▶ [ASSIGNMENT]: Repeat every line of the data verbatim.

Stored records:
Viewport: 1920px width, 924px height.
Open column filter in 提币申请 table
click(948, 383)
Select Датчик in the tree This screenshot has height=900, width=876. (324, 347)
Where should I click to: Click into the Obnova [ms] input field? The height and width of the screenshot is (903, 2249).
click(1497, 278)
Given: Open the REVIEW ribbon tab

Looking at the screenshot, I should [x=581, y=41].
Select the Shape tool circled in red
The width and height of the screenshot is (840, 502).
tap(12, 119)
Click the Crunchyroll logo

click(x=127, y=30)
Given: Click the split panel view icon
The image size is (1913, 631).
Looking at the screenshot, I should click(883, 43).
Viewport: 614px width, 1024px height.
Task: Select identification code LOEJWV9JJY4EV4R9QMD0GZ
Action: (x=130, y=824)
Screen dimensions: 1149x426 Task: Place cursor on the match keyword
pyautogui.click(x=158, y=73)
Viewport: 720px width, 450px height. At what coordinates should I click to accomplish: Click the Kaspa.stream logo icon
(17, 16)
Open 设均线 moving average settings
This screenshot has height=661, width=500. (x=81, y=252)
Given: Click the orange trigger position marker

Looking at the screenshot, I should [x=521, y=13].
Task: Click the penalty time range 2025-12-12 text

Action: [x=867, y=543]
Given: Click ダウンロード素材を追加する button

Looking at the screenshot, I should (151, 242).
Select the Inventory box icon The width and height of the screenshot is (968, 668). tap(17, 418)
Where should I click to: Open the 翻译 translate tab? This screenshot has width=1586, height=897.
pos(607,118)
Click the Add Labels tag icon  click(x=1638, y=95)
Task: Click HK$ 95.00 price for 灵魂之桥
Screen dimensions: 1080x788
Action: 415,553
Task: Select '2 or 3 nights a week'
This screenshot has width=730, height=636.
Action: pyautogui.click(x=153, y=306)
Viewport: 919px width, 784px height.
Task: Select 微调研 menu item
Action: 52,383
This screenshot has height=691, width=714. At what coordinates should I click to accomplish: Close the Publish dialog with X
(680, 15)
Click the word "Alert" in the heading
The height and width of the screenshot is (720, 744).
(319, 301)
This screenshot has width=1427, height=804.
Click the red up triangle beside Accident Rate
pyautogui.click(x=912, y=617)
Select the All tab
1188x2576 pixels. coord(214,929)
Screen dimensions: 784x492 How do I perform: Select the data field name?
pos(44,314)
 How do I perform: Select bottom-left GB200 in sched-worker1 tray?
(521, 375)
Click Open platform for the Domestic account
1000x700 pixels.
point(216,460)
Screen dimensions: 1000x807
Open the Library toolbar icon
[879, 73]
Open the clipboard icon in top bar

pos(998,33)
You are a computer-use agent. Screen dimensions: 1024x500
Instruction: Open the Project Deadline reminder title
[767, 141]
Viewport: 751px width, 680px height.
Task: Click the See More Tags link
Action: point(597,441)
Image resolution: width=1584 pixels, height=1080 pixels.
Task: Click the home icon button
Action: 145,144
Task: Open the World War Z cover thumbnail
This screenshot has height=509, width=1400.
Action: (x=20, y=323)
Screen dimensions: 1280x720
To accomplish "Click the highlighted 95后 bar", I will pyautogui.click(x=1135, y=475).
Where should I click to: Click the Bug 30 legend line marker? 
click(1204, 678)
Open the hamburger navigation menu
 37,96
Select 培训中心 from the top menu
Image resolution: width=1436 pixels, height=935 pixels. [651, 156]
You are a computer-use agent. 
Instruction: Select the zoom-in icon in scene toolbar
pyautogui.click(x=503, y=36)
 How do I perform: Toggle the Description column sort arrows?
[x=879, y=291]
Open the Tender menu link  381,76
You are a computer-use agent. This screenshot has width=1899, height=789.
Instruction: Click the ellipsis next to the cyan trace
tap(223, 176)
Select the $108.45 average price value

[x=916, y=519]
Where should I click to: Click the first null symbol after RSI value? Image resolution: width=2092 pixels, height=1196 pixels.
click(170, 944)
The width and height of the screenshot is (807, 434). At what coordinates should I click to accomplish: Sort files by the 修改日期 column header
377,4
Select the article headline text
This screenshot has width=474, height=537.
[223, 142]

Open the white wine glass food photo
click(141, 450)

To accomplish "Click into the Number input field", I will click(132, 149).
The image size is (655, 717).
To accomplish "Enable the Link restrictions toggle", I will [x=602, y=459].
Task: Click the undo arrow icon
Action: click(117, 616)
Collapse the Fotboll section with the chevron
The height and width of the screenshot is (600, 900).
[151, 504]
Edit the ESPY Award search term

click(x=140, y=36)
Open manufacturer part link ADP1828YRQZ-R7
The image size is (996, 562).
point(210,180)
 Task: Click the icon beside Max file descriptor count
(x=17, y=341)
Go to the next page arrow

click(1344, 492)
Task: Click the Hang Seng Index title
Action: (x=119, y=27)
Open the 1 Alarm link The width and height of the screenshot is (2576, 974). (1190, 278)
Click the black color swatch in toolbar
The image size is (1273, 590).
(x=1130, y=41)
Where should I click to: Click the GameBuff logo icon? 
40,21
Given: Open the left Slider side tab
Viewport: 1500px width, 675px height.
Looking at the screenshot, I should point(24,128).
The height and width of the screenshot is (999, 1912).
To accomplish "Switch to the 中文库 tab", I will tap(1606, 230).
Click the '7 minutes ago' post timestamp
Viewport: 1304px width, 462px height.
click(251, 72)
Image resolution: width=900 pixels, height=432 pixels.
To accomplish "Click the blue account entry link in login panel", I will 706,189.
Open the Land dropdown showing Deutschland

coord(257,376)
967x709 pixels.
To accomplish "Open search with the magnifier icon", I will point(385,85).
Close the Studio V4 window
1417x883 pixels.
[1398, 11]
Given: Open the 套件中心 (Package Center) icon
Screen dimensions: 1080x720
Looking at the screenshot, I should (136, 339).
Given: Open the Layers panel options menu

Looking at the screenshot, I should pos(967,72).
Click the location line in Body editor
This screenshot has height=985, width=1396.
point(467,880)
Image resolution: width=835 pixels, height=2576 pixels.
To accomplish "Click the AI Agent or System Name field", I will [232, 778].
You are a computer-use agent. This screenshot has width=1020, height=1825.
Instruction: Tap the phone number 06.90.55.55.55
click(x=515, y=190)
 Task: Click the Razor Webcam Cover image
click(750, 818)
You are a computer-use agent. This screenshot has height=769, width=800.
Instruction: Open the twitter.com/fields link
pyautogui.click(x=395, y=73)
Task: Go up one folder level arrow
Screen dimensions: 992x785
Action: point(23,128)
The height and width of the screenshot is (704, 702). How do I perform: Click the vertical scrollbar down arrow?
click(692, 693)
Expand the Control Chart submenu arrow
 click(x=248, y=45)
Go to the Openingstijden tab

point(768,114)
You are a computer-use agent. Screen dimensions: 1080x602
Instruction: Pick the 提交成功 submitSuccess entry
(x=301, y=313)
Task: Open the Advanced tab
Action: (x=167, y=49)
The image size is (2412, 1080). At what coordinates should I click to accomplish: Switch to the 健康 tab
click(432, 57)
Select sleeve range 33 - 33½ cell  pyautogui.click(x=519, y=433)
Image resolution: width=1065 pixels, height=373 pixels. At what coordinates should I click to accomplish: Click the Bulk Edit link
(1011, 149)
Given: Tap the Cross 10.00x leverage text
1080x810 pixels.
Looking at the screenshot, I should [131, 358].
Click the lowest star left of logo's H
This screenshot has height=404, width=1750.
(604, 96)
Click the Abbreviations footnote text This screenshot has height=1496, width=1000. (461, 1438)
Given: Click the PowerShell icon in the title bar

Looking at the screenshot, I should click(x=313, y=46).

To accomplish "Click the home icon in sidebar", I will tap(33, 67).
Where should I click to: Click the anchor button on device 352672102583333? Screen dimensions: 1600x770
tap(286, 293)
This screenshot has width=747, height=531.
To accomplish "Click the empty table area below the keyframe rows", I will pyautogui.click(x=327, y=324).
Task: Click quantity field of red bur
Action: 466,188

▶ [REPLY TO THE TASK]:
Viewport: 1920px width, 924px height.
Open column filter in 提币申请 table
click(948, 383)
Select Датчик in the tree This screenshot has height=900, width=876. (324, 347)
Where should I click to: Click into the Obnova [ms] input field? The height and width of the screenshot is (903, 2249).
click(1497, 278)
Given: Open the REVIEW ribbon tab

Looking at the screenshot, I should [x=581, y=41].
Select the Shape tool circled in red
The width and height of the screenshot is (840, 502).
tap(12, 119)
Click the Crunchyroll logo

click(x=127, y=30)
Given: Click the split panel view icon
The image size is (1913, 631).
Looking at the screenshot, I should click(883, 43).
Viewport: 614px width, 1024px height.
Task: Select identification code LOEJWV9JJY4EV4R9QMD0GZ
Action: (x=130, y=824)
Screen dimensions: 1149x426 Task: Place cursor on the match keyword
pyautogui.click(x=158, y=73)
Viewport: 720px width, 450px height. At what coordinates should I click to accomplish: Click the Kaspa.stream logo icon
(17, 16)
Open 设均线 moving average settings
This screenshot has height=661, width=500. (x=81, y=252)
Given: Click the orange trigger position marker

Looking at the screenshot, I should [x=521, y=13].
Task: Click the penalty time range 2025-12-12 text

Action: [x=867, y=543]
Given: Click ダウンロード素材を追加する button

Looking at the screenshot, I should (151, 242).
Select the Inventory box icon The width and height of the screenshot is (968, 668). tap(17, 418)
Where should I click to: Open the 翻译 translate tab? This screenshot has width=1586, height=897.
pos(607,118)
Click the Add Labels tag icon  click(x=1638, y=95)
Task: Click HK$ 95.00 price for 灵魂之桥
Screen dimensions: 1080x788
Action: 415,553
Task: Select '2 or 3 nights a week'
This screenshot has width=730, height=636.
Action: pyautogui.click(x=153, y=306)
Viewport: 919px width, 784px height.
Task: Select 微调研 menu item
Action: 52,383
This screenshot has height=691, width=714. At what coordinates should I click to accomplish: Close the Publish dialog with X
(680, 15)
Click the word "Alert" in the heading
The height and width of the screenshot is (720, 744).
(319, 301)
This screenshot has width=1427, height=804.
Click the red up triangle beside Accident Rate
pyautogui.click(x=912, y=617)
Select the All tab
1188x2576 pixels. coord(214,929)
Screen dimensions: 784x492 How do I perform: Select the data field name?
pos(44,314)
 How do I perform: Select bottom-left GB200 in sched-worker1 tray?
(521, 375)
Click Open platform for the Domestic account
1000x700 pixels.
point(216,460)
Screen dimensions: 1000x807
Open the Library toolbar icon
[879, 73]
Open the clipboard icon in top bar

pos(998,33)
You are a computer-use agent. Screen dimensions: 1024x500
Instruction: Open the Project Deadline reminder title
[767, 141]
Viewport: 751px width, 680px height.
Task: Click the See More Tags link
Action: point(597,441)
Image resolution: width=1584 pixels, height=1080 pixels.
Task: Click the home icon button
Action: 145,144
Task: Open the World War Z cover thumbnail
This screenshot has height=509, width=1400.
Action: (x=20, y=323)
Screen dimensions: 1280x720
To accomplish "Click the highlighted 95后 bar", I will pyautogui.click(x=1135, y=475).
Where should I click to: Click the Bug 30 legend line marker? 
click(1204, 678)
Open the hamburger navigation menu
 37,96
Select 培训中心 from the top menu
Image resolution: width=1436 pixels, height=935 pixels. [651, 156]
You are a computer-use agent. 
Instruction: Select the zoom-in icon in scene toolbar
pyautogui.click(x=503, y=36)
 How do I perform: Toggle the Description column sort arrows?
[x=879, y=291]
Open the Tender menu link  381,76
You are a computer-use agent. This screenshot has width=1899, height=789.
Instruction: Click the ellipsis next to the cyan trace
tap(223, 176)
Select the $108.45 average price value

[x=916, y=519]
Where should I click to: Click the first null symbol after RSI value? Image resolution: width=2092 pixels, height=1196 pixels.
click(170, 944)
The width and height of the screenshot is (807, 434). At what coordinates should I click to accomplish: Sort files by the 修改日期 column header
377,4
Select the article headline text
This screenshot has width=474, height=537.
[223, 142]

Open the white wine glass food photo
click(141, 450)

To accomplish "Click into the Number input field", I will click(132, 149).
The image size is (655, 717).
To accomplish "Enable the Link restrictions toggle", I will [x=602, y=459].
Task: Click the undo arrow icon
Action: click(117, 616)
Collapse the Fotboll section with the chevron
The height and width of the screenshot is (600, 900).
[151, 504]
Edit the ESPY Award search term

click(x=140, y=36)
Open manufacturer part link ADP1828YRQZ-R7
The image size is (996, 562).
point(210,180)
 Task: Click the icon beside Max file descriptor count
(x=17, y=341)
Go to the next page arrow

click(1344, 492)
Task: Click the Hang Seng Index title
Action: (x=119, y=27)
Open the 1 Alarm link The width and height of the screenshot is (2576, 974). (1190, 278)
Click the black color swatch in toolbar
The image size is (1273, 590).
(x=1130, y=41)
Where should I click to: Click the GameBuff logo icon? 
40,21
Given: Open the left Slider side tab
Viewport: 1500px width, 675px height.
Looking at the screenshot, I should point(24,128).
The height and width of the screenshot is (999, 1912).
To accomplish "Switch to the 中文库 tab", I will tap(1606, 230).
Click the '7 minutes ago' post timestamp
Viewport: 1304px width, 462px height.
click(251, 72)
Image resolution: width=900 pixels, height=432 pixels.
To accomplish "Click the blue account entry link in login panel", I will 706,189.
Open the Land dropdown showing Deutschland

coord(257,376)
967x709 pixels.
To accomplish "Open search with the magnifier icon", I will point(385,85).
Close the Studio V4 window
1417x883 pixels.
[1398, 11]
Given: Open the 套件中心 (Package Center) icon
Screen dimensions: 1080x720
Looking at the screenshot, I should (136, 339).
Given: Open the Layers panel options menu

Looking at the screenshot, I should pos(967,72).
Click the location line in Body editor
This screenshot has height=985, width=1396.
point(467,880)
Image resolution: width=835 pixels, height=2576 pixels.
To accomplish "Click the AI Agent or System Name field", I will [232, 778].
You are a computer-use agent. This screenshot has width=1020, height=1825.
Instruction: Tap the phone number 06.90.55.55.55
click(x=515, y=190)
 Task: Click the Razor Webcam Cover image
click(750, 818)
You are a computer-use agent. This screenshot has height=769, width=800.
Instruction: Open the twitter.com/fields link
pyautogui.click(x=395, y=73)
Task: Go up one folder level arrow
Screen dimensions: 992x785
Action: point(23,128)
The height and width of the screenshot is (704, 702). How do I perform: Click the vertical scrollbar down arrow?
click(692, 693)
Expand the Control Chart submenu arrow
 click(x=248, y=45)
Go to the Openingstijden tab

point(768,114)
You are a computer-use agent. Screen dimensions: 1080x602
Instruction: Pick the 提交成功 submitSuccess entry
(x=301, y=313)
Task: Open the Advanced tab
Action: (x=167, y=49)
The image size is (2412, 1080). At what coordinates should I click to accomplish: Switch to the 健康 tab
click(432, 57)
Select sleeve range 33 - 33½ cell  pyautogui.click(x=519, y=433)
Image resolution: width=1065 pixels, height=373 pixels. At what coordinates should I click to accomplish: Click the Bulk Edit link
(1011, 149)
Given: Tap the Cross 10.00x leverage text
1080x810 pixels.
Looking at the screenshot, I should [131, 358].
Click the lowest star left of logo's H
This screenshot has height=404, width=1750.
(604, 96)
Click the Abbreviations footnote text This screenshot has height=1496, width=1000. (461, 1438)
Given: Click the PowerShell icon in the title bar

Looking at the screenshot, I should click(x=313, y=46).

To accomplish "Click the home icon in sidebar", I will tap(33, 67).
Where should I click to: Click the anchor button on device 352672102583333? Screen dimensions: 1600x770
tap(286, 293)
This screenshot has width=747, height=531.
To accomplish "Click the empty table area below the keyframe rows", I will pyautogui.click(x=327, y=324).
Task: Click quantity field of red bur
Action: 466,188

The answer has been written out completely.